IPA et évolutions réglementaires : incidences chez les éditeurs de logiciel médicaux

Les nouvelles modalités de prescription des Infirmiers en Pratique Avancée (IPA)

L'évolution la plus significative du cadre réglementaire récent réside dans l'élargissement de l'autonomie de prescription de l'IPA, qui dispose désormais de la capacité d'effectuer des primo-prescriptions soit l'initiation de traitements ou d'examens dans des domaines strictement encadrés par la loi.

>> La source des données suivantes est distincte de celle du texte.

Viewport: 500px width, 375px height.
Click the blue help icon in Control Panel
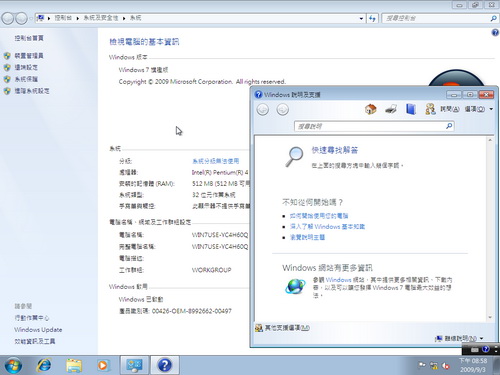(x=495, y=32)
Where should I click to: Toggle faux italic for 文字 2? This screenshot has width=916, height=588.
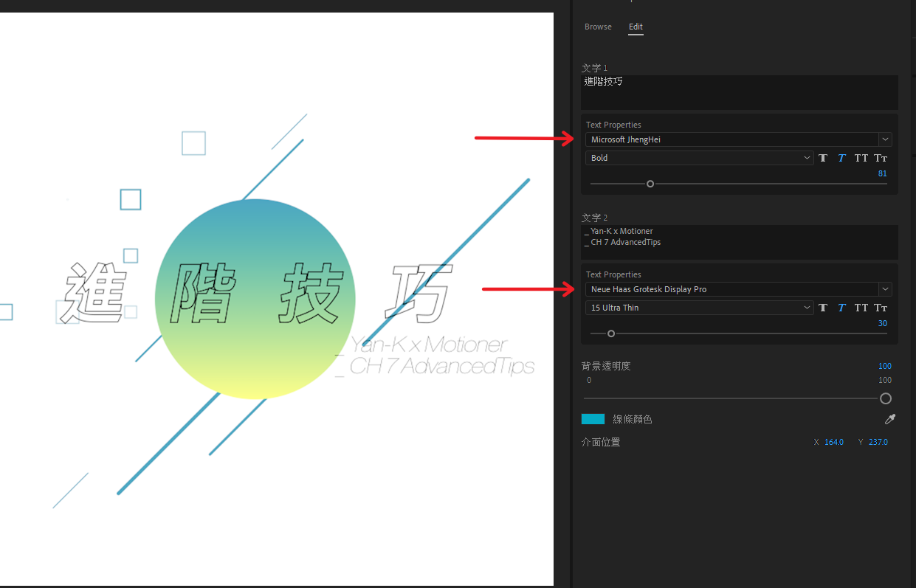click(841, 308)
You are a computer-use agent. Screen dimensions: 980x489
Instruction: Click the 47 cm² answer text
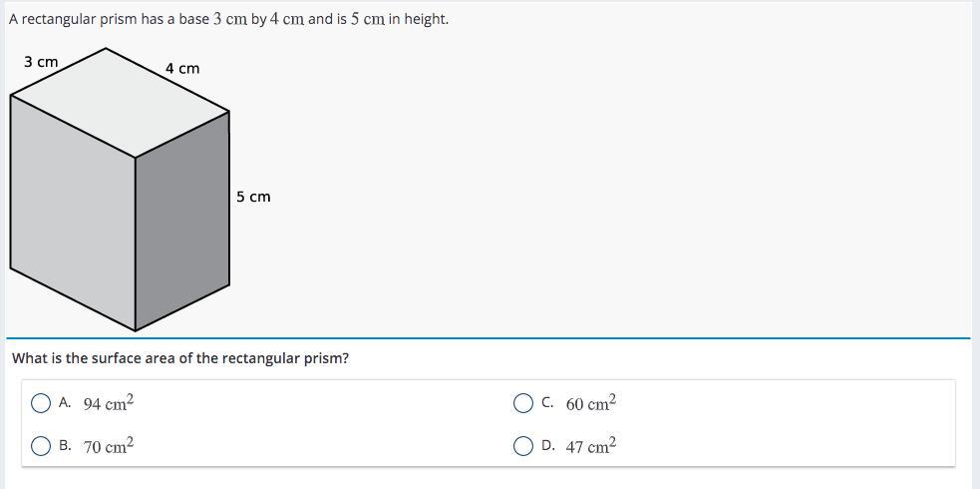pos(591,445)
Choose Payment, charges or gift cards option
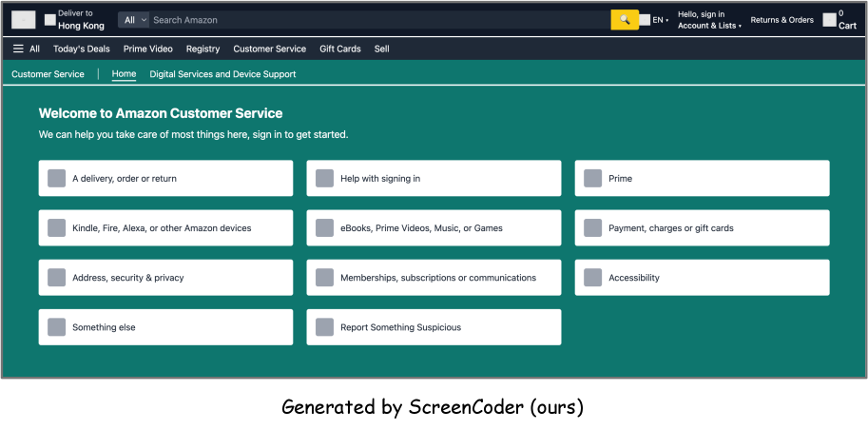This screenshot has width=868, height=430. click(702, 228)
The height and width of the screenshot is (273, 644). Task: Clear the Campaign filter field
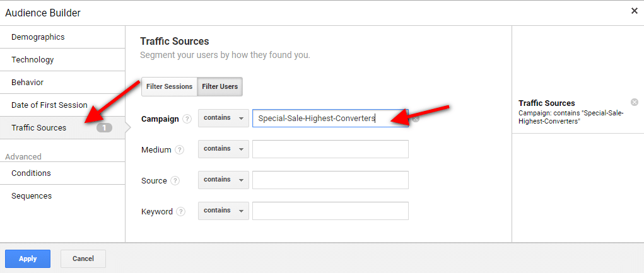pyautogui.click(x=416, y=119)

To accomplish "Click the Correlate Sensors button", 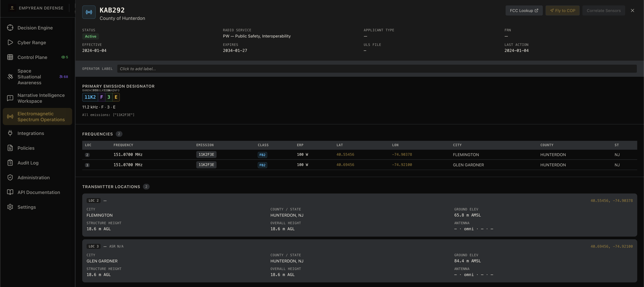I will 603,10.
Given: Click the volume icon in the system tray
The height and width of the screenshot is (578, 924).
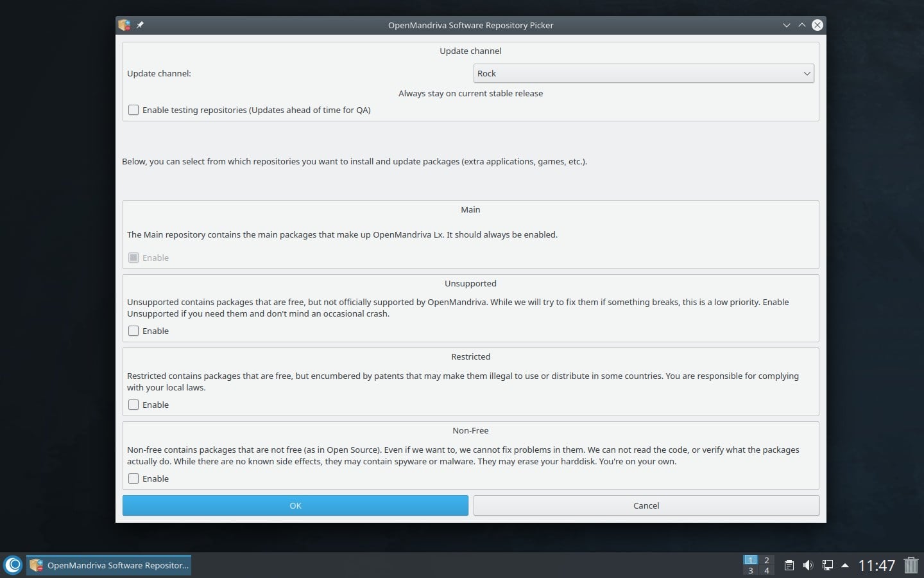Looking at the screenshot, I should [x=807, y=565].
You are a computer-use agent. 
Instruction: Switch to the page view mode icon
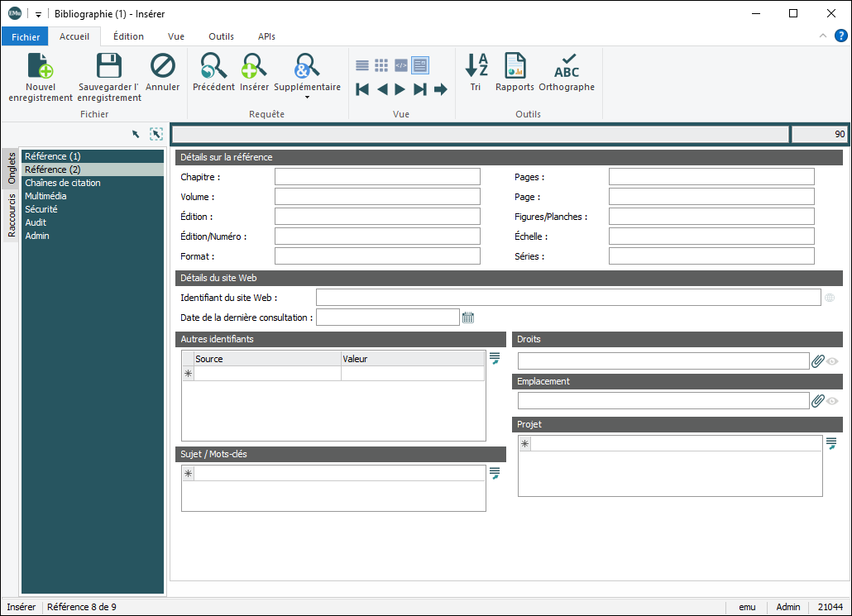point(420,65)
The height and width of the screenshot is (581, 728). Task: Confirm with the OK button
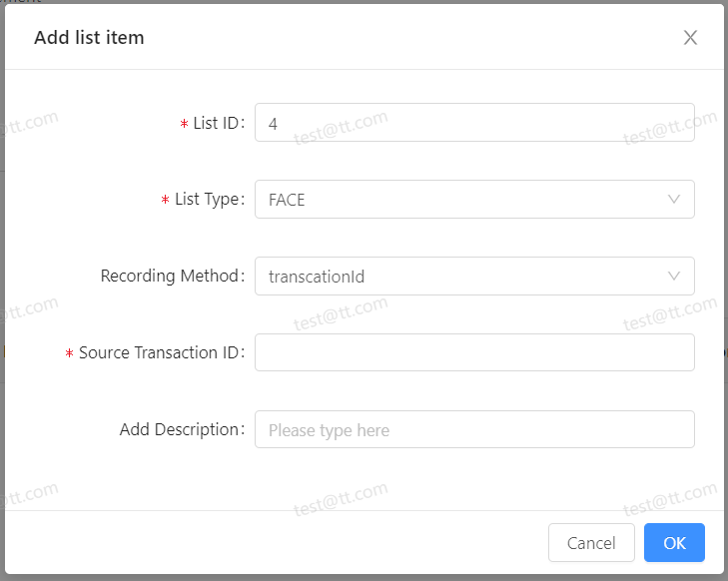[674, 543]
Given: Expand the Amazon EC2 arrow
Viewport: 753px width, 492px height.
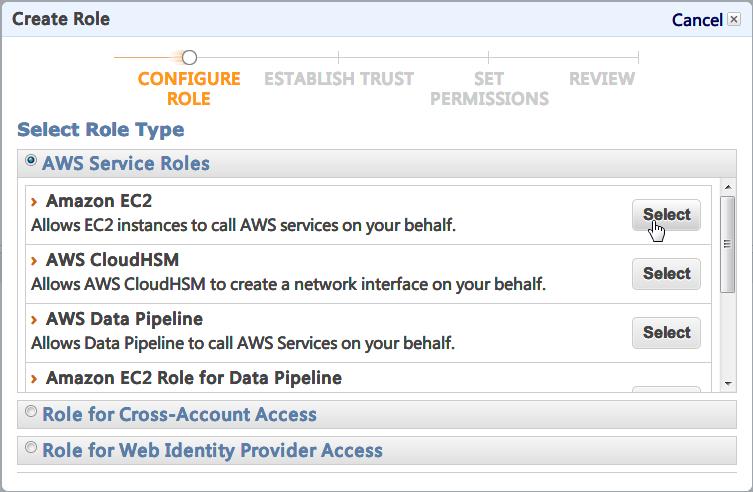Looking at the screenshot, I should tap(35, 202).
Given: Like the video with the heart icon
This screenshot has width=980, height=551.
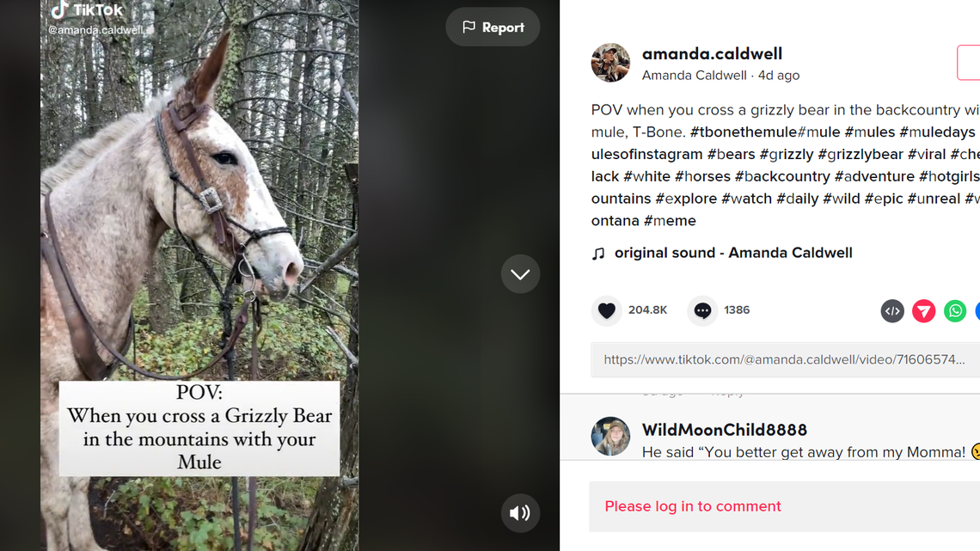Looking at the screenshot, I should (606, 310).
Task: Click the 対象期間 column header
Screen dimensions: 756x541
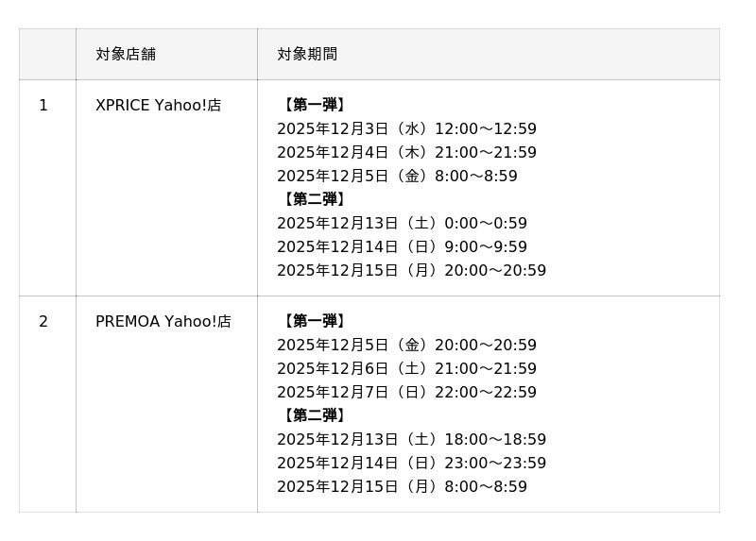Action: click(x=307, y=54)
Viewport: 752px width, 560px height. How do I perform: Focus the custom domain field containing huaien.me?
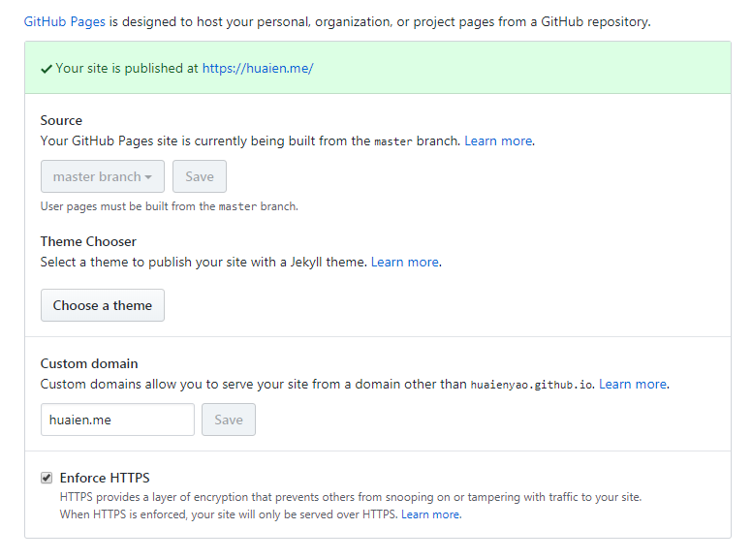(x=117, y=420)
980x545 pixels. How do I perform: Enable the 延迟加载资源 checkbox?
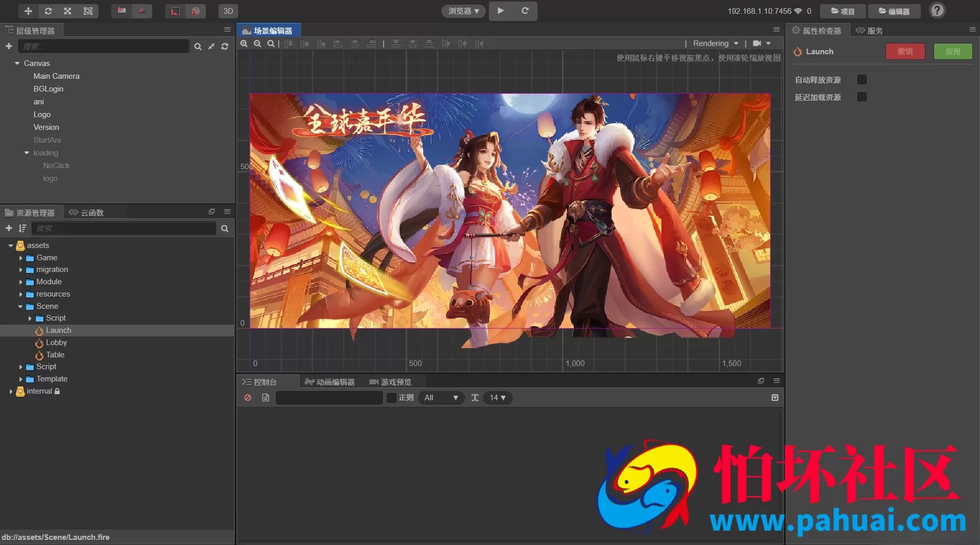tap(861, 97)
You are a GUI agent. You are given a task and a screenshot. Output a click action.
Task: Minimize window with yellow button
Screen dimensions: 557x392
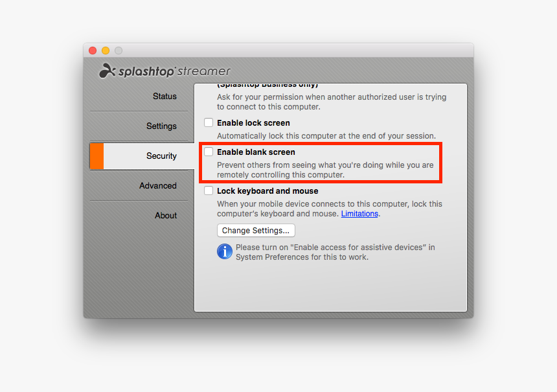[106, 51]

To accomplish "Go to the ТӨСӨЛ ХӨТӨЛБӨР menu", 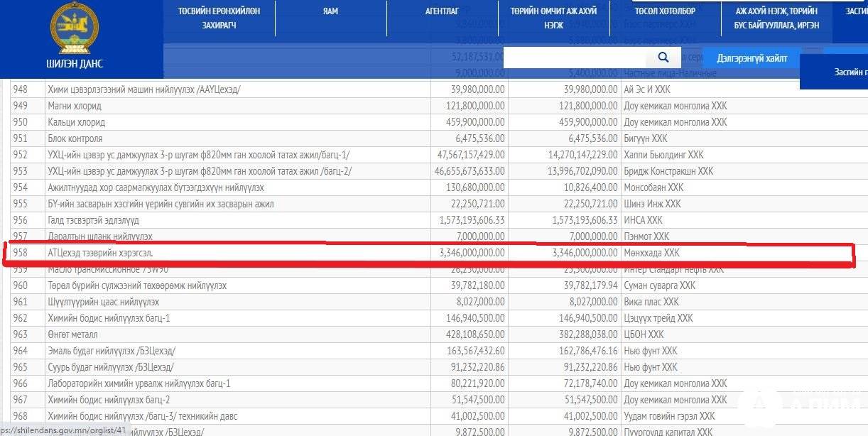I will (664, 11).
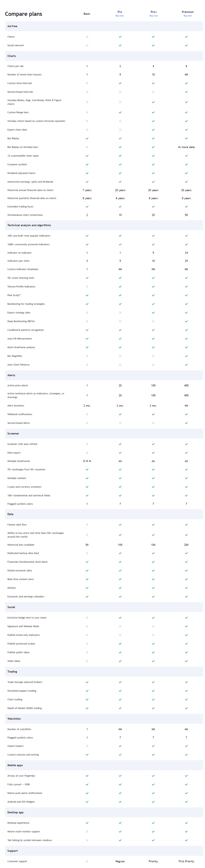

  • Un champ de compétence élargi : Dans le cadre du suivi de ses patients, l'IPA est habilité à prescrire une vaste gamme d'examens complémentaires, incluant tant les bilans biologiques courants (numération, ionogramme, glycémie) que les examens de radiologie ou les analyses bactériologiques telles que l'ECBU. Cette autonomie s'étend également aux produits de santé, englobant les dispositifs médicaux indispensables (pansements, lits médicalisés, aides à la marche), ainsi que les compléments nutritionnels et les substituts nicotiniques.
  • La prescription médicamenteuse et les arrêts de travail : En ce qui concerne l'arsenal thérapeutique, l'IPA intervient selon des listes fixées par arrêté pour prescrire des médicaments spécifiques, allant des antalgiques de paliers 1 et 2 à l'ajustement des traitements pour les pathologies chroniques préalablement diagnostiquées. Dans le domaine de la psychiatrie, ses compétences incluent les anxiolytiques de type hydroxyzine ou les correcteurs d'effets secondaires, tandis que la prescription d'antibiotiques est désormais possible suite à la réalisation d'un test rapide (TROD) pour certaines pathologies. Par ailleurs, afin de simplifier le parcours de soins, l'IPA peut désormais délivrer des arrêts de travail de courte durée, généralement limités à trois jours.
  • Une autonomie indissociable de la coordination : Toutefois, cette autonomie ne remplace pas la collaboration médicale, car la coordination demeure le pilier central du dispositif : chaque acte ou consultation fait l'objet d'un compte-rendu systématique rédigé par l'IPA, lequel doit impérativement être transmis au médecin traitant via les outils numériques partagés, tels que Mon Espace Santé ou le Dossier Médical Partagé (DMP).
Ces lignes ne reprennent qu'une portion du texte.